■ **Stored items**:

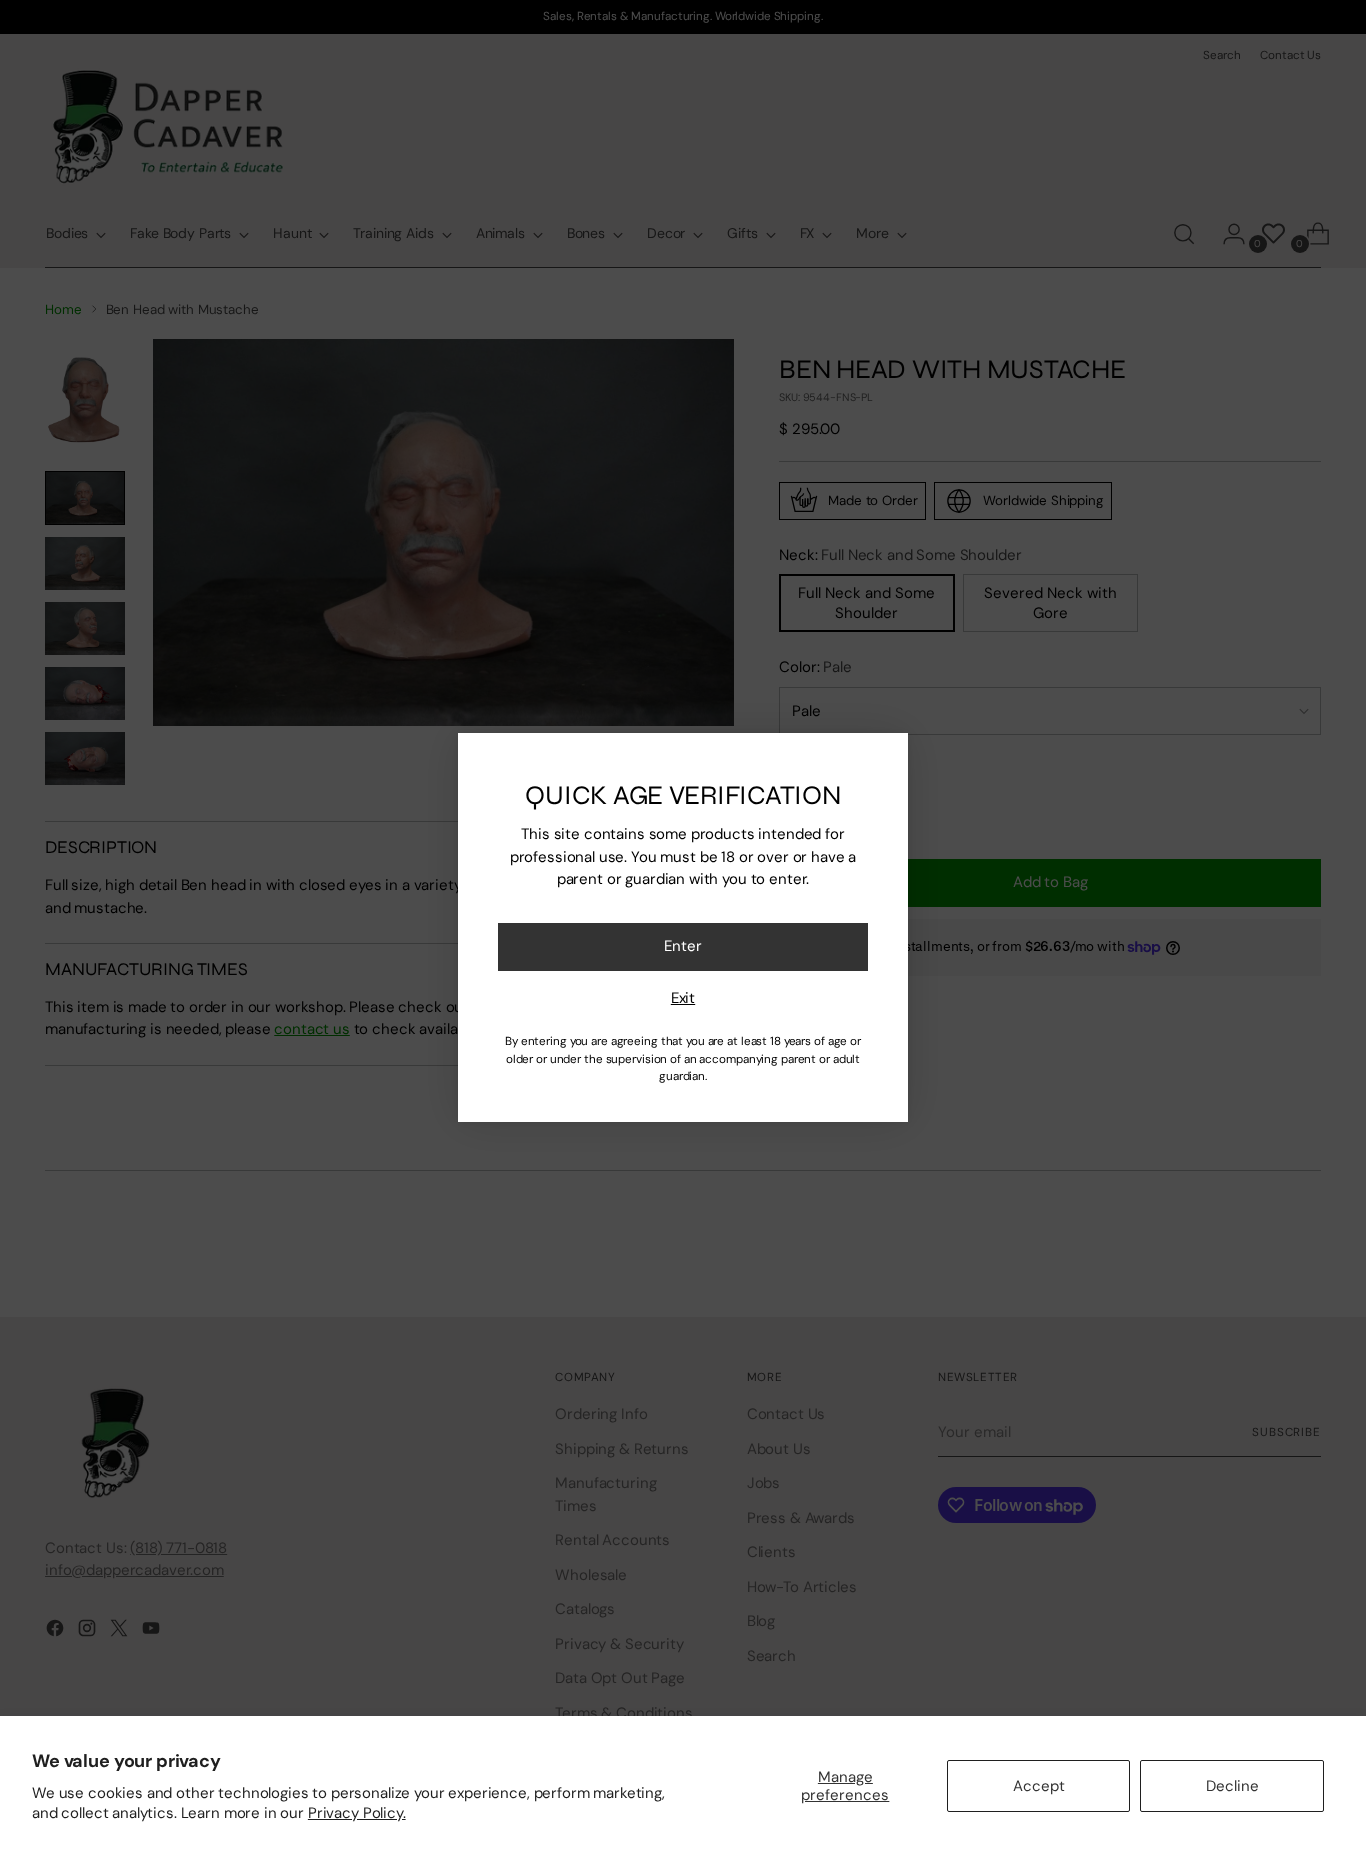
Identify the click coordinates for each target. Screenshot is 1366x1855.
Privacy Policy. (357, 1813)
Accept (1039, 1786)
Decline (1232, 1786)
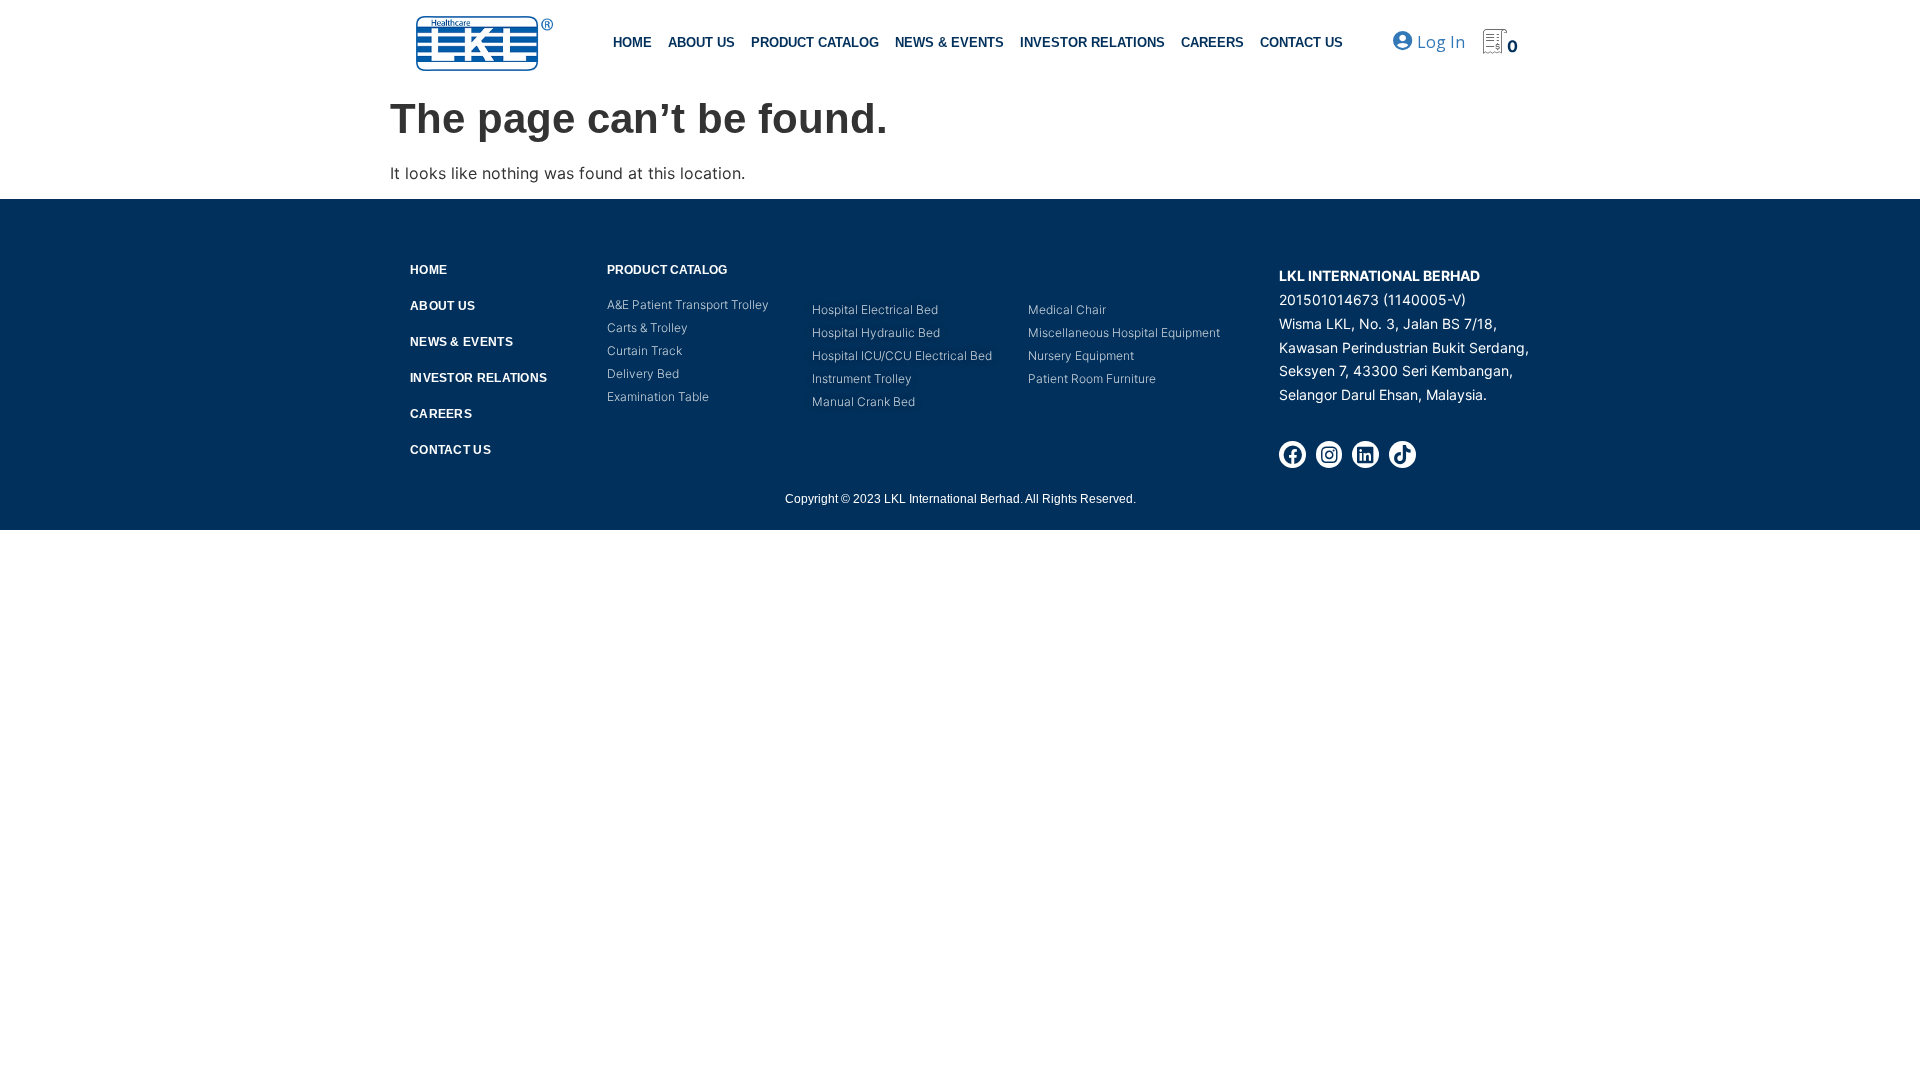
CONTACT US (1301, 42)
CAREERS (1212, 42)
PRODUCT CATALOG (815, 42)
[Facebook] (1292, 454)
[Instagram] (1329, 454)
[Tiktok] (1402, 454)
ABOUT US (701, 42)
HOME (632, 42)
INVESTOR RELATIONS (1092, 42)
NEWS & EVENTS (949, 42)
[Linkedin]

■ **Work instruction**: The entries above must be restated exactly in the answer, and the pictures left out.

■ **Result of this exercise**:
Identify the click coordinates for each target. Screenshot is 1366x1855.
Privacy Policy. (357, 1813)
Accept (1039, 1786)
Decline (1232, 1786)
CONTACT US (1301, 42)
CAREERS (1212, 42)
PRODUCT CATALOG (815, 42)
[Facebook] (1292, 454)
[Instagram] (1329, 454)
[Tiktok] (1402, 454)
ABOUT US (701, 42)
HOME (632, 42)
INVESTOR RELATIONS (1092, 42)
NEWS & EVENTS (949, 42)
[Linkedin]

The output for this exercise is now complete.